Showing posts with label harry potter. Show all posts
Showing posts with label harry potter. Show all posts

Thursday, August 14, 2008

Childhood aspirations

All this time I thought when I was a little kid I wanted to draw for a living when I grew up (I also remember wanting to be a teacher, a lawyer or an embryologist). See, when you get a book published, people ask what you were like as a kid, and what you aspired to, growing up.
You get all introspective about it, and try to remember.
And what I'd remembered was that, as far back as my brain would cooperate, I was a good writer and a good artist, but writing was my mother's forte and, being territorial, I figured I couldn't write. And so I drew.But my dear friend April just described her work-in-progress and it jolted my brain and suddenly I remembered something wonderful: When I was 7 or 8 I read Eleanor Estes' The Witch Family which I looooved. I read it a zillion times. I remember loving it so much I drew and wrote new scenarios for the witch girls. I longed to write and illustrate a real, published story about little witch girls at school and at home. I knew I couldn't do justice to the idea as a kid. I knew I'd have to become a grownup first.
Incidentally, The Witch Family was nothing like Harry Potter. It was for younger kids, and it had an entirely different sensibility.
Funny that I forgot it all these years.
Funny to suddenly remember why I've liked the name Clarissa all these years, and why bumblebees have never scared me, even though I was stung between the toes when I was 9.
And funny to know now, with absolute certainty, that at age 8 I wanted to grow up and write and illustrate kids' stories for a living.

Monday, August 6, 2007

Harry Potter 6 and 7












~no spoilers, but I can't guarantee others' comments~

I just finished book 6 and 7 within the past 2 weeks.
Wow.
Say what you will about the adverbs, J.K. Rowling is one fabulous writer.












Things I loved:

Snape
The underlying message of love
The richness of her fantastic world
Harry isn't perfect
Neville's and Draco's roles
Ginny

Things that surprised me:
The ending
Teddy in the epilogue
Albus's middle name in the epilogue
Less "dumbing down" to American English of British idioms and slang in the later books















Things I guessed before they were revealed:
Snape
The exact location of the last thing Harry sought
The eventual roles of two major locations
Why two of his friends disappeared near the end

Things that angered and disgusted me:
the revelation about Harry's destiny
Harry's plan against the goblin

Things that annoyed me:
Albus Dumbledore's constant referring to his own apparent brilliance
How a character would say, "This must be the answer" and it was -- when I could think of a half dozen other plausible answers.
"He said, sycophantically." Come on. Who talks like that?

Things I wonder about:
Did JKR tell filmmakers what items or characters would be important in later books? Or did she leave it to chance that they would include the most significant bits of her incredibly long stories?

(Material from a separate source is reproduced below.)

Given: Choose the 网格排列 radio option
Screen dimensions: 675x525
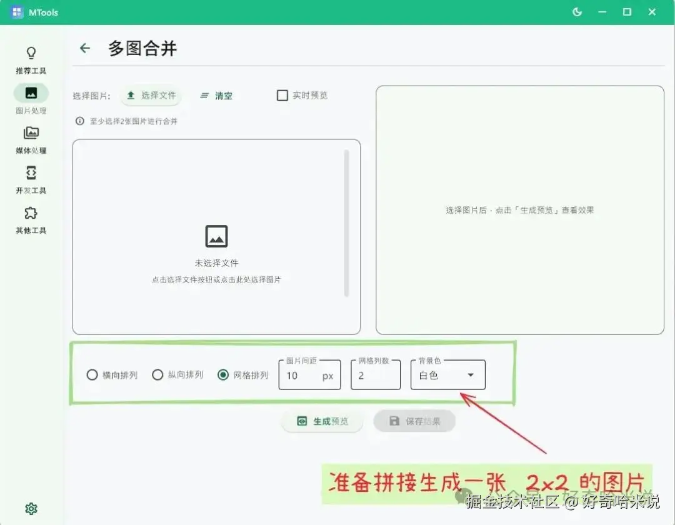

Right after reading book 6 I was depressed for a day. I dreaded the ending of book 7 and the end of the series.
The recurring theme of death in the Harry Potter books reminds me of my own losses, some of them connected to Harry, actually, and it's painful. And the world has put a huge investment of time into reading the books. I'm a slow reader (despite doing well in speed reading in college) and my list of books to read is longer than my list of books I want to write.

I can survive in a world without a new Harry Potter book on the way, but it'll take me a little time to get used to it.

Now, back to my own writing...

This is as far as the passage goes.